- _What is being asked_
Copy out the data exactly as it stands, from the line that contains "The height and" through the end of the data. Leave the pictures out of your copy.

Entries on where items appear

= = =

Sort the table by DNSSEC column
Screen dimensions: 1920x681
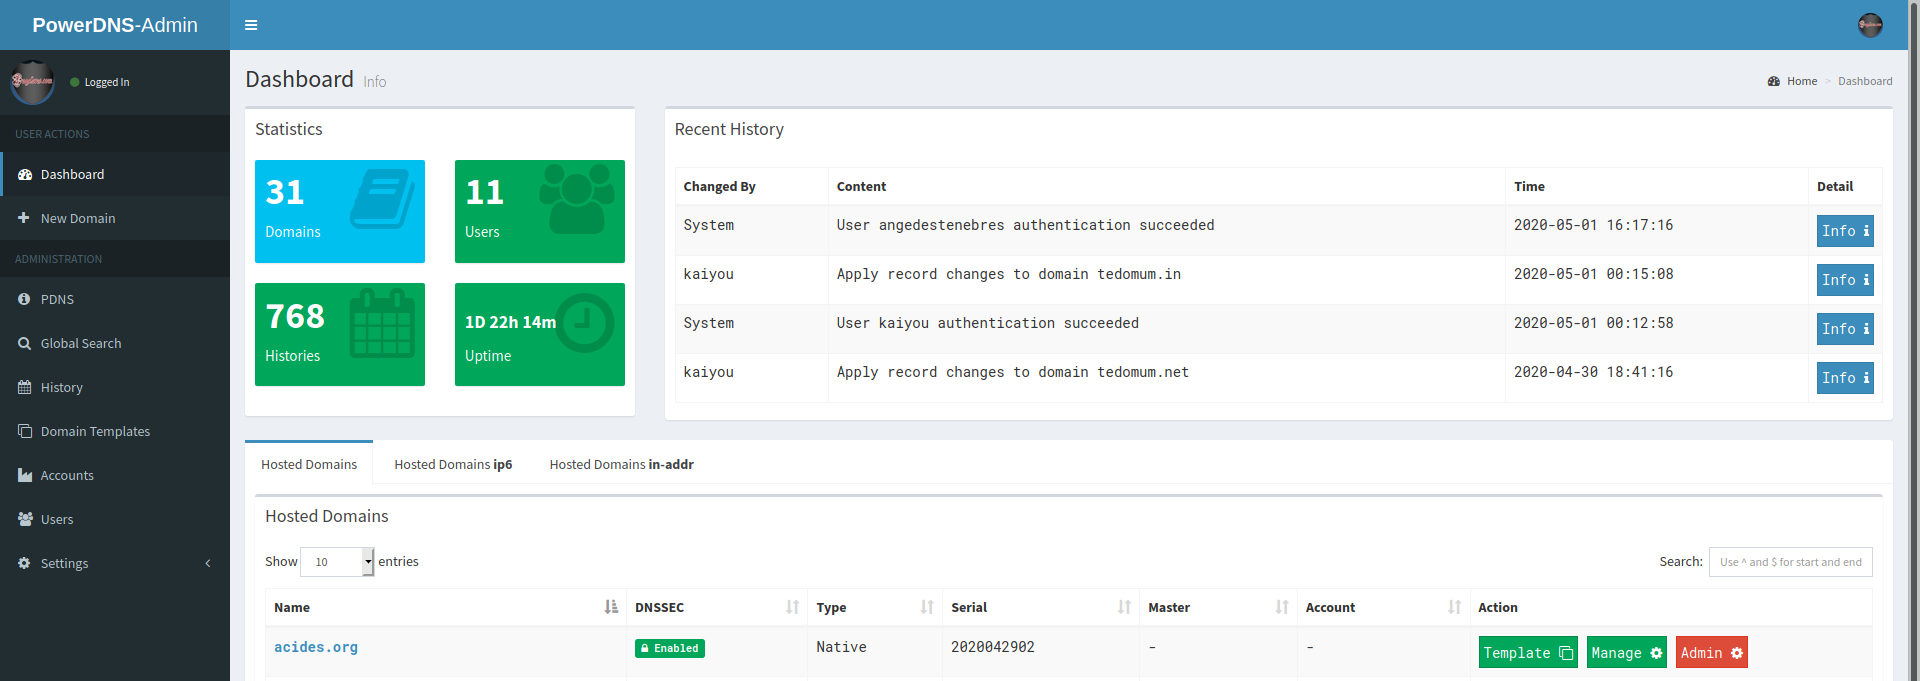click(716, 607)
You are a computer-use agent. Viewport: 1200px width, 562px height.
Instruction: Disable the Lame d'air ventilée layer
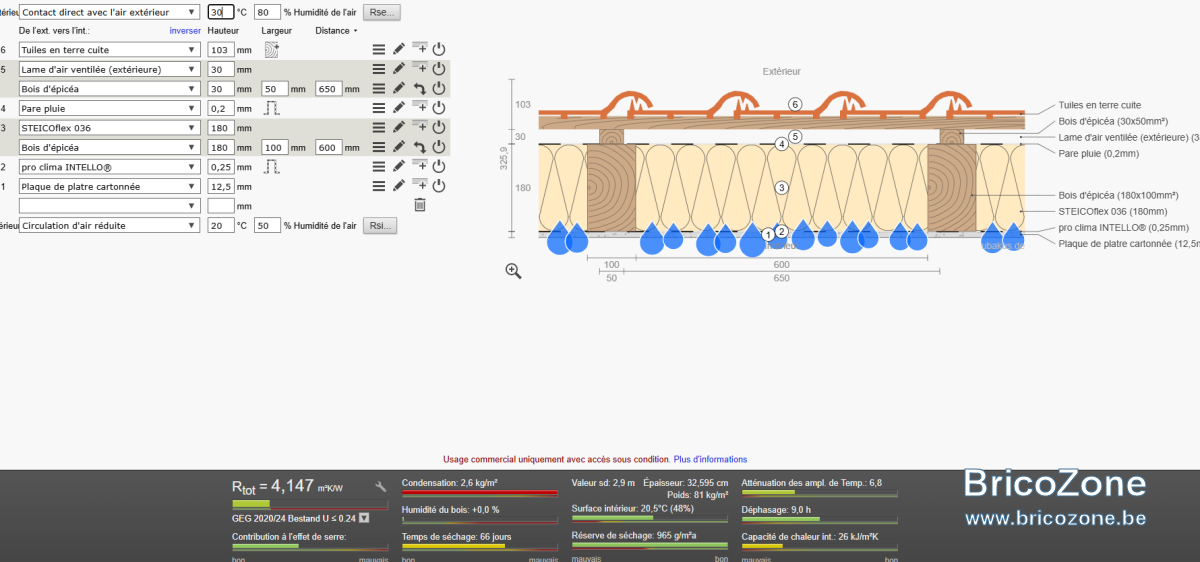(438, 69)
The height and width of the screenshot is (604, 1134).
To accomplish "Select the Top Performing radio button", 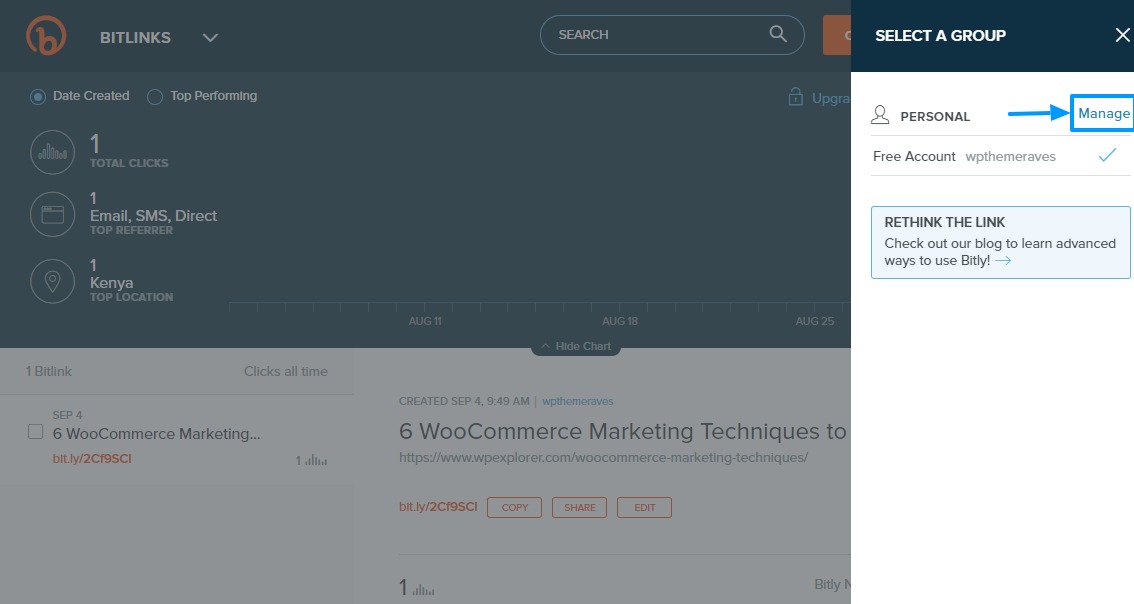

= = =

- _Worked solution_
The height and width of the screenshot is (604, 1134).
To accomplish "Select the Top Performing radio button", 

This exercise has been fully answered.